Hi,
You may know me as the author of
the reference book "Working with MediaWiki" (shameless plug -
http://workingwithmediawiki.com). I'm also a
MediaWiki extension developer, who has focused on creating generic
interfaces for editing and viewing structured data. Of these, the best
known is the extension Page Forms, which displays user-editable forms
for editing template calls and sections within pages:
However,
I've also created various applications that provide a "drill-down"
interface for browsing data. There is Semantic Drilldown, which provides
such an interface for Semantic MediaWiki's data:
...Cargo,
which provides browsing for its own data:
...and
Miga, a JavaScript application that is not directly MediaWiki-related
but was nonetheless originally intended to browse data from MediaWiki
instances:
I've
been thinking quite a bit recently about creating this kind of
drill-down interface for the entirety of Wikidata's own data.
In
terms of the interface, my idea is that it would actually most resemble
Miga - like Miga, it would be an all-JavaScript "single-page
application", and I think it makes sense to copy Miga's general
interface approach. You can see an example of Miga's browsing UI here -
note the green bar at the top, holding the filter options:
The
Wikidata browser could have a somewhat similar interface, though it
would get its data via SPARQL queries rather than by querying data
stored in the browser, as Miga does. Another difference would be how
people got to 'classes" in the first place. I'm envisioning an interface
where people start at the highest-level class ("Entity", I guess), then
click down into child classes until they find the one they're looking
for, then drill down from there. A text search could help with locating
classes as well.
There are a few potential
complications with creating a browsing interface for Wikidata, but I
believe they can all be overcome. One complication is that there's no
easy way to know which properties can be filtered on for any class - for
instance that, for pages in the class "country", it makes sense to be
able to filter on "population". It's my belief that Wikidata should
directly store, and make use of, the expected "domain" and "range" for
every property - I've shared this opinion with the Wikidata developers,
who have tended to disagree. But what can be done instead of modifying
Wikidata - and what I think would have to be done for this project to
work - is to create a separate site that scrapes the "domain" data from
Wikidata's property talk pages, stores that information in a database,
and creates an API that returns, for any class name, the "data
structure" for that class - i.e., the set of properties that have that
class in their domain.
————————
* [JOB]: Continue the post about a drill-down browser for Wikidata's data, starting right after its final sentence.
————————
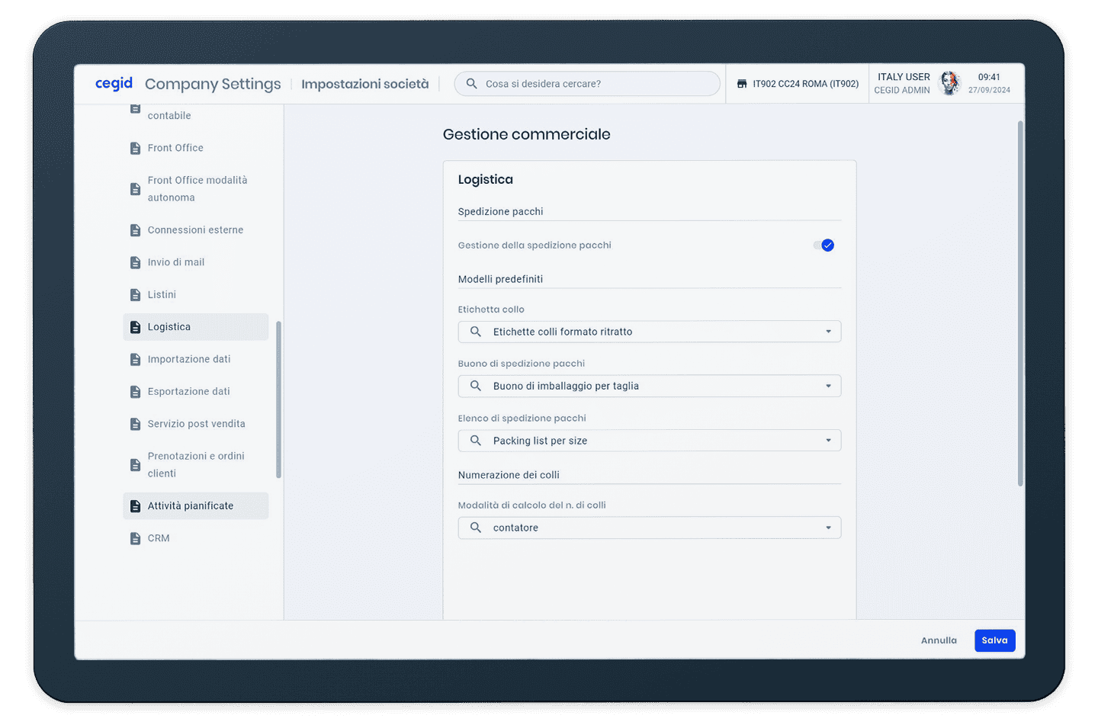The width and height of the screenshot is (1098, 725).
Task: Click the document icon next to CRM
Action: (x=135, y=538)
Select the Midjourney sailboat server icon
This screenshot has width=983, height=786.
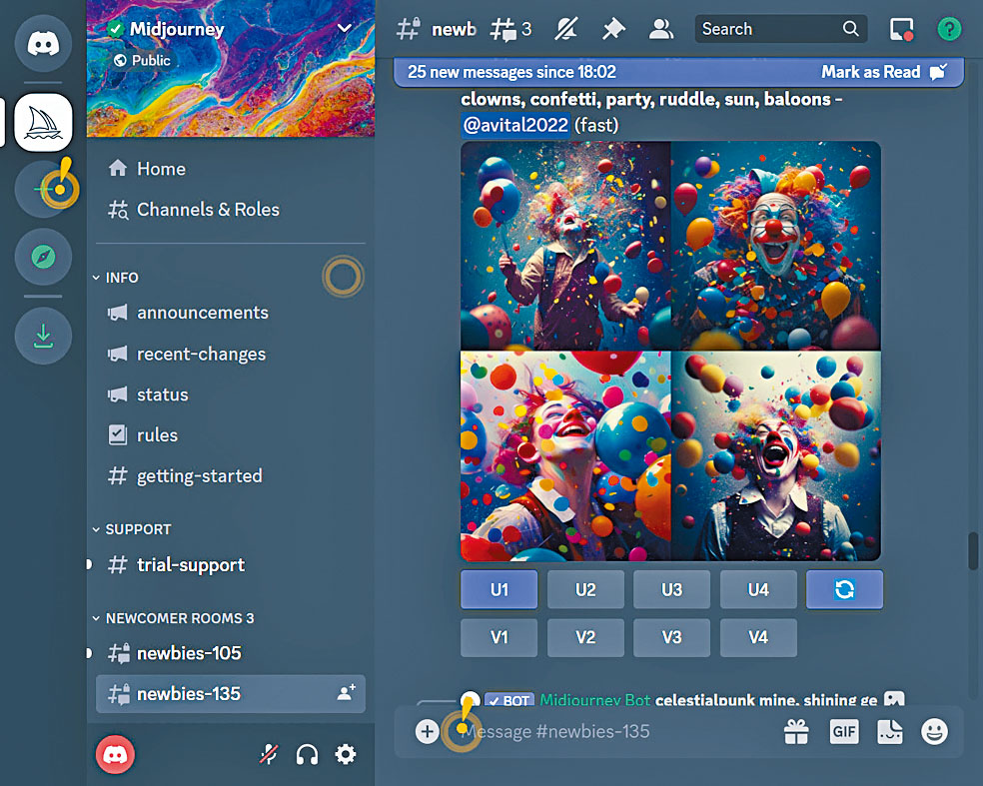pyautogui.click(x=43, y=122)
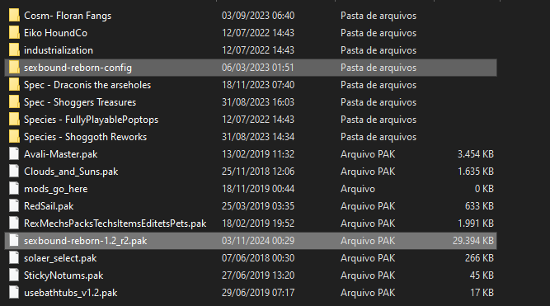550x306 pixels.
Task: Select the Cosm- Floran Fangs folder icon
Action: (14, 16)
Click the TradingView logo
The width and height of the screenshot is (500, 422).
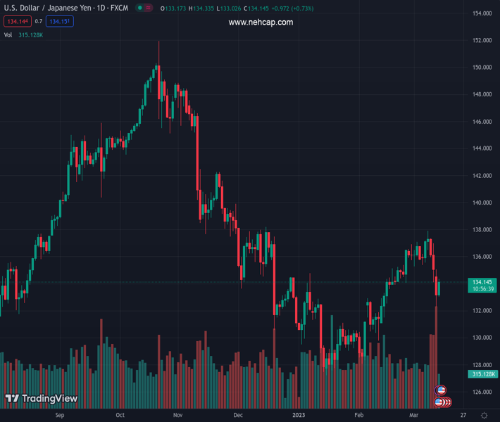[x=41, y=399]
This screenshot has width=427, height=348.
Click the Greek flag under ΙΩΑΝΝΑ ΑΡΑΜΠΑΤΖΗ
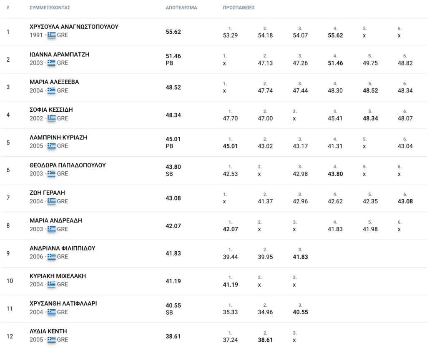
————————
* [RESPONSE FOR THIS EXERCISE]:
(This outside service,
once created, could potentially be used for other things - like
alternate form-based editing of Wikidata entities in which the form had
pre-set fields for each expected property. That's outside the scope of
this potential project, though.)
Another
big complication is the massive amount of data involved. Wikidata has
around 1,000 times the amount of data that the other applications I
listed usually handle. But I think it's all doable, using some
well-placed logic. See this Cargo drilldown interface, for example:
The
"Author" field holds too many values to display on the screen, so it's
just a text input with autocompletion. As you drill down through the
values, though, the set of options gets reduced, and at some point all
the options are shown on the screen. That's the sort of interface logic
that could be used to keep the Wikidata browsing manageable.
A
related complication is the large number of properties that could show
up as filters: if all of them are displayed on the screen, it could
overwhelm the interface. Miga already handles this problem, by
calculating the "diffusion" of each property - the number of unique
values divided by the number of total values - and then only displaying
filters for properties with a small-enough diffusion value. I assume
that this Wikidata browser could use a similar approach - and also
automatically ignore properties of certain types, like "ID", which don't
make sense to drill down on.
Another
complication is that some (or maybe all?) properties can hold values
that are time-specific - the "population" property I mentioned before is
a perfect example of that, since it can hold a different value for
year. I don't know what an ideal solution for that is, but I think it's
fine for now to just always use the most recent value for any such
property.
I believe it would be fairly easy to
"internationalize" this tool, also, by the way - i.e., let the user
select a language, and then show the interface, and as much of the "data
structure" (class and property names) and data as possible, in that
language.
Why do this whole thing? I can think
of a number of important uses this tool could have:
1)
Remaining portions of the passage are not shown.